No es nuevo en la historia de la humanidad, de
América Latina, el Caribe y el país la persecución
y la muerte tramadas por los detentores del poder económico y político contra
quienes asumen la defensa de los derechos de las y los débiles y excluidos
sociales. Entre los casos más conocidos tenemos a Jesús de Nazaret, asesinado
por los poderes fácticos de la sociedad judía de su tiempo. En la India tenemos
el caso de Mahatma Ghandi, en Estados Unidos el líder negro Martin Luther King y
en El Salvador tenemos a obispo mártir, Oscar A. Romero; en Argentina y en
Chile los desaparecidos durante los años
de dictadura, entre otros. En el país tenemos
los casos de Francisco del Rosario Sánchez, María Trinidad Sánchez, los
múltiples asesinatos de la era de Trujillo, la matanza de haitianos del 1937, y
los innumerables asesinatos de líderes populares y partidarios durante los 12
años de Balaguer. Y es que el poder funciona siempre de la misma manera:
pretende destruir y desaparecer a quien se opone a sus excesos y desvaríos.

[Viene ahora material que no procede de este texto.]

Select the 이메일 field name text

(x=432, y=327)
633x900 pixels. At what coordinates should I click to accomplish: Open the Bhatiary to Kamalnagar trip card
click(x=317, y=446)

Sería de esperar que la Confederación Nacional de
Abogados (CONA) le dé seguimiento a los casos que investigaba Yuniol Ramírez;
sería una forma de reivindicar la calidad ética del jurista asesinado y así
demostrar que su lucha se engloba dentro de los esfuerzos del sector social
indignado que asume la lucha constante contra la corrupción y la impunidad. A ese
esfuerzo debería articularse la Alianza
Dominicana Contra la Corrupción (ADOCCO) y
otras instituciones y organizaciones que dicen luchar contra este flagelo
social.
En el país, en América Latina y el Caribe es
necesario aunar las fuerzas sociales y los esfuerzos orientados a luchar contra
el robo público, la corrupción, y la impunidad. En nuestro territorio isleño
esos esfuerzos deberían ser articulados en el marco del Movimiento de la Marcha
Verde. Y una articulación de juristas insobornables daría un necesario impulso
para desvelar y enfrentar la perversidad de un sistema de justicia dependiente
de los centros del poder económico y partidario.
[1] Mariela Mejía y Tania
Molina. Deudas, privilegios e ilegalidad en la OMSA. Diario Libre, 7/5/2013.